WHAT IS NEEDED:
Each line of the data should be given again exactly.

[Stored data]
^^^^^^^^^^^^^^^^
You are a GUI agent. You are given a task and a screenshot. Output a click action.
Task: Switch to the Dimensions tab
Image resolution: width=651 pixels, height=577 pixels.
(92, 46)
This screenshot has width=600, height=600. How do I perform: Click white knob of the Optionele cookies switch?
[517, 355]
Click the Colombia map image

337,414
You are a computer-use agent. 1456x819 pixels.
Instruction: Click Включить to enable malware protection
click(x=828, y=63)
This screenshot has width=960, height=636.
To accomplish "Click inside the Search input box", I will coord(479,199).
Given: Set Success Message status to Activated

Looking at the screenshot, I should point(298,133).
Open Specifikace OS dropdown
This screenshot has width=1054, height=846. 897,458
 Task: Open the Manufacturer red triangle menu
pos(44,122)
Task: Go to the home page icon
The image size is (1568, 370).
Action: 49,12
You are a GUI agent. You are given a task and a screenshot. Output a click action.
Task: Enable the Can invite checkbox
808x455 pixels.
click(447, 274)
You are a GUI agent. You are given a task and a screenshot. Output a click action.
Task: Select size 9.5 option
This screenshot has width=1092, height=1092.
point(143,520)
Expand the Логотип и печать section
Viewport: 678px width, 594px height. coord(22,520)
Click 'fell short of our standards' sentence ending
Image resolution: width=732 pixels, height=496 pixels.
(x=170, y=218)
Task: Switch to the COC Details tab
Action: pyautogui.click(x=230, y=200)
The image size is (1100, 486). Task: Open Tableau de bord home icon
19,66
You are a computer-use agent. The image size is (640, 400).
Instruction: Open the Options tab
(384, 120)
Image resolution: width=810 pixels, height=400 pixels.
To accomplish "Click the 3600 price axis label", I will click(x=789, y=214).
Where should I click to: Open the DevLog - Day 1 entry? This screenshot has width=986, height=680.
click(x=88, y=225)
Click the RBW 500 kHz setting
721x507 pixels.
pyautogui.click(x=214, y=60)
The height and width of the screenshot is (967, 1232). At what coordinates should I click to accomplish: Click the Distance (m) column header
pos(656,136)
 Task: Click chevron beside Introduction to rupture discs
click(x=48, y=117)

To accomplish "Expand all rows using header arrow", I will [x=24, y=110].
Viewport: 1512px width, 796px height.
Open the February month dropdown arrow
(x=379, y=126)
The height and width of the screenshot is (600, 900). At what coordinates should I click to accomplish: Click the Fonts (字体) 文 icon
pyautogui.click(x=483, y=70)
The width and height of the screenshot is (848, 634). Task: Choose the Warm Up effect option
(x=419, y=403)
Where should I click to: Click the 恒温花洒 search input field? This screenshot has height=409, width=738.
^^^^^^^^^^^^^^^^
TASK SOLUTION:
You are a GUI agent. You are given a task and a screenshot. Output a click action.
Task: Switch to the Dimensions tab
Image resolution: width=651 pixels, height=577 pixels.
(92, 46)
This screenshot has width=600, height=600. How do I perform: Click white knob of the Optionele cookies switch?
[517, 355]
Click the Colombia map image

337,414
You are a computer-use agent. 1456x819 pixels.
Instruction: Click Включить to enable malware protection
click(x=828, y=63)
This screenshot has width=960, height=636.
To accomplish "Click inside the Search input box", I will coord(479,199).
Given: Set Success Message status to Activated

Looking at the screenshot, I should point(298,133).
Open Specifikace OS dropdown
This screenshot has width=1054, height=846. 897,458
 Task: Open the Manufacturer red triangle menu
pos(44,122)
Task: Go to the home page icon
The image size is (1568, 370).
Action: 49,12
You are a GUI agent. You are given a task and a screenshot. Output a click action.
Task: Enable the Can invite checkbox
808x455 pixels.
click(447, 274)
You are a GUI agent. You are given a task and a screenshot. Output a click action.
Task: Select size 9.5 option
This screenshot has width=1092, height=1092.
point(143,520)
Expand the Логотип и печать section
Viewport: 678px width, 594px height. coord(22,520)
Click 'fell short of our standards' sentence ending
Image resolution: width=732 pixels, height=496 pixels.
(x=170, y=218)
Task: Switch to the COC Details tab
Action: pyautogui.click(x=230, y=200)
The image size is (1100, 486). Task: Open Tableau de bord home icon
19,66
You are a computer-use agent. The image size is (640, 400).
Instruction: Open the Options tab
(384, 120)
Image resolution: width=810 pixels, height=400 pixels.
To accomplish "Click the 3600 price axis label", I will click(x=789, y=214).
Where should I click to: Open the DevLog - Day 1 entry? This screenshot has width=986, height=680.
click(x=88, y=225)
Click the RBW 500 kHz setting
721x507 pixels.
pyautogui.click(x=214, y=60)
The height and width of the screenshot is (967, 1232). At what coordinates should I click to accomplish: Click the Distance (m) column header
pos(656,136)
 Task: Click chevron beside Introduction to rupture discs
click(x=48, y=117)

To accomplish "Expand all rows using header arrow", I will [x=24, y=110].
Viewport: 1512px width, 796px height.
Open the February month dropdown arrow
(x=379, y=126)
The height and width of the screenshot is (600, 900). At what coordinates should I click to accomplish: Click the Fonts (字体) 文 icon
pyautogui.click(x=483, y=70)
The width and height of the screenshot is (848, 634). Task: Choose the Warm Up effect option
(x=419, y=403)
Where should I click to: Click the 恒温花洒 search input field? This screenshot has height=409, width=738.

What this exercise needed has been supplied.